Kansas Attorney General: Charity care commitment clears way for sale of Providence and St. John hospital

The new owner of hospitals in Wyandotte and Leavenworth counties has agreed to enter into a binding agreement with the State of Kansas to maintain charitable health care and hear community input about its operations for at least the next 5 years, Kansas Attorney General Derek Schmidt announced today.

Prime Healthcare Services, Inc., and its local affiliates have committed to enter into a binding agreement with the Attorney General to continue providing charitable care in the Kansas City and Leavenworth communities at a level at least equal to that provided by the hospitals’ prior owner, the Sisters of Charity of Leavenworth Health System, Inc.

Schmidt said the legally binding commitment to ongoing charity care and to maintaining a formal community advisory board, once it is formally executed, would provide sufficient assurance to allow him to take no action to block the sale.

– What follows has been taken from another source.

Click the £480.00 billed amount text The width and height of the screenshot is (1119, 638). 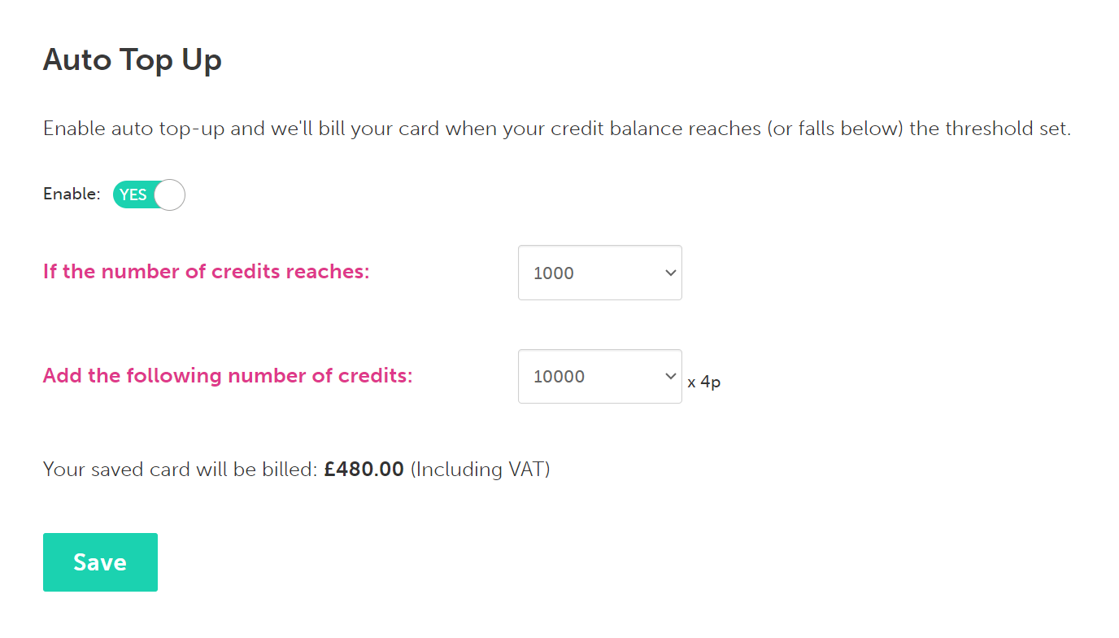[363, 469]
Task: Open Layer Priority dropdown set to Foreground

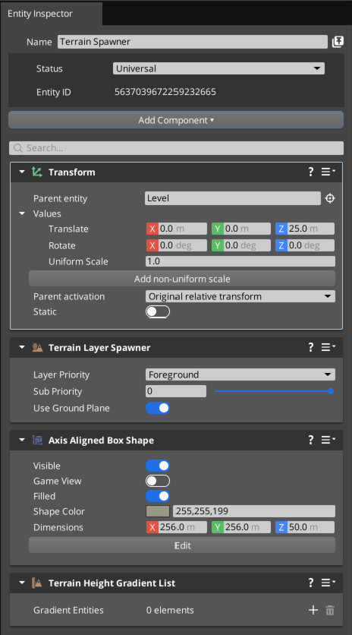Action: [x=240, y=374]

Under Kansas law, the Attorney General is responsible for ensuring that the sale of charitable assets to a for-profit organization sufficiently complies with the public interest.

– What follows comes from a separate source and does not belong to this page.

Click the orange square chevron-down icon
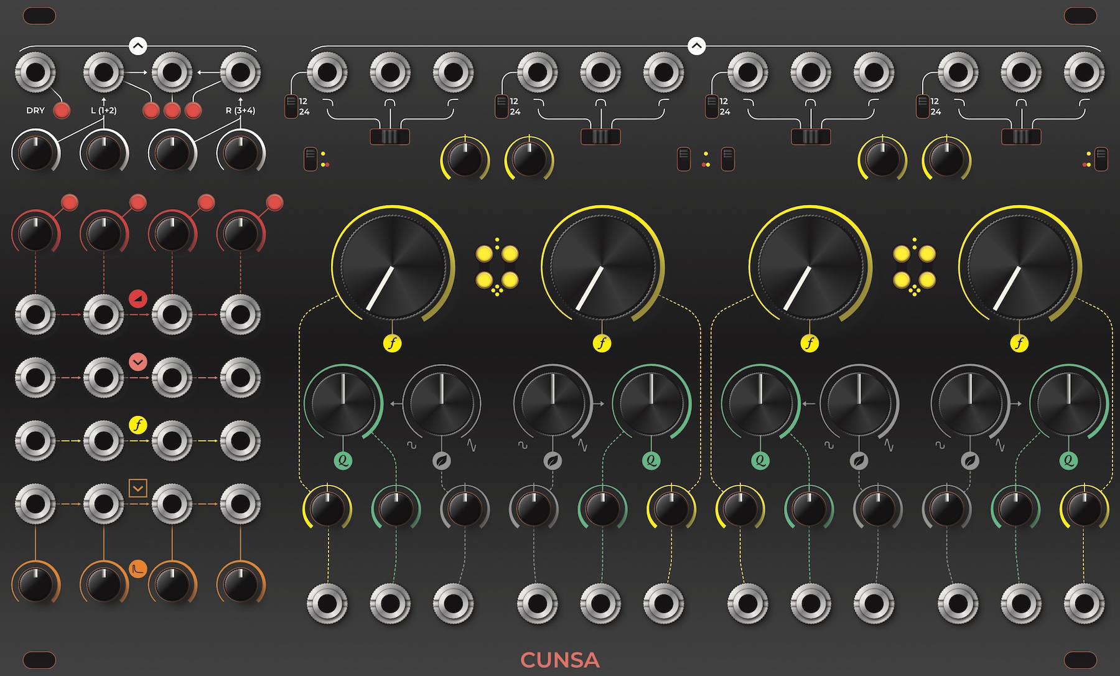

In this case, Schmidt said the difficult financial condition of the two hospitals and the likelihood they would close without the infusion of new capital by the new owners was compelling.

“The communities in Leavenworth and Wyandotte Counties rely on the services provided by these two hospitals,” Schmidt said. “Keeping them open so they continue to provide health care services was clearly the top priority for the affected communities, and the new owner’s additional binding commitment to continue listening to community input and to maintain charitable care confirm that this sale is a satisfactory option.”

Last week, Schmidt conducted a public hearing in Kansas City to hear public input about the proposed sale.

The majority of people and organizations who testified favored the sale, and Schmidt said concerns raised by others are addressed by the binding commitments to ongoing charitable care and community input. Schmidt said he found to be compelling the testimony by the hospitals’ prior owner that it was not financially capable of continuing to operate the hospitals.

Schmidt also commissioned an independent review of the transaction, which confirmed that the sale price was reasonable, that the purchaser was the highest qualified bidder and that all of the sale proceeds would be applied to the former owner’s outstanding debt leaving none for other charitable purposes.

Schmidt noted that one person who traveled from California to testify at last week’s hearing raised concerns about some of the new owner’s billing practices and other conduct at hospitals it owns in other states.

Schmidt said that information would be relayed to officials who oversee medical billing by providers in Kansas, including the Medicaid Fraud Control Unit in his office.

“Kansas will, of course, expect these new owners not only to live up to their commitments in this transaction but also to diligently comply with all aspects of Kansas law in their operations here,” Schmidt said.